In a bid to encourage solar power in Pakistan, the government has decided to promote the import of solar panels by reducing duties. Not only will this result in cheaper rates, but it will provide the local industry with competition as a newcomer in the market. At the same time, a high sales tax on raw materials may just be enough to push local manufacturers into the ground. Many corporations from the private sector have voiced their concerns, and the government must address them immediately.

Recent directives dictate that a 17 percent sales tax will be imposed on the raw materials and components of solar panels. This directly impacts the local industry by driving up the cost of production, resulting in higher prices which will discourage the population from transitioning to solar power to meet their energy needs. This is made worse by the fact that the import duty on fully manufactured solar panels has been suspended, meaning that external sources can sell their solar panels in the market at much cheaper rates. Their ability to price their product competitively will eventually drive out local competitors even though Pakistan has reserves of raw material needed for producing solar wafers in the first place. One would assume that the abundance of materials will ensure that prices remain relatively cheap and stable, but that is not the case.

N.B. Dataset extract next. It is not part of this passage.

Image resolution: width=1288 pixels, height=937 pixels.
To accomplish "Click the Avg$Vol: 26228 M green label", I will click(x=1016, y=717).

Keeping in mind this scenario, complaints are more than justified.

Solar power is still a relatively new market in Pakistan and accordingly, the industry needs carefully planned strategies that will not only encourage local production but provide competition to drive up quality. The government’s policies must reflect a healthy balance between imports and localisation so that no one entity monopolises the market and exploits consumers. Our overarching objective is to promote the use of green energy and to achieve this, the market must be regulated carefully to maximise the chances of success.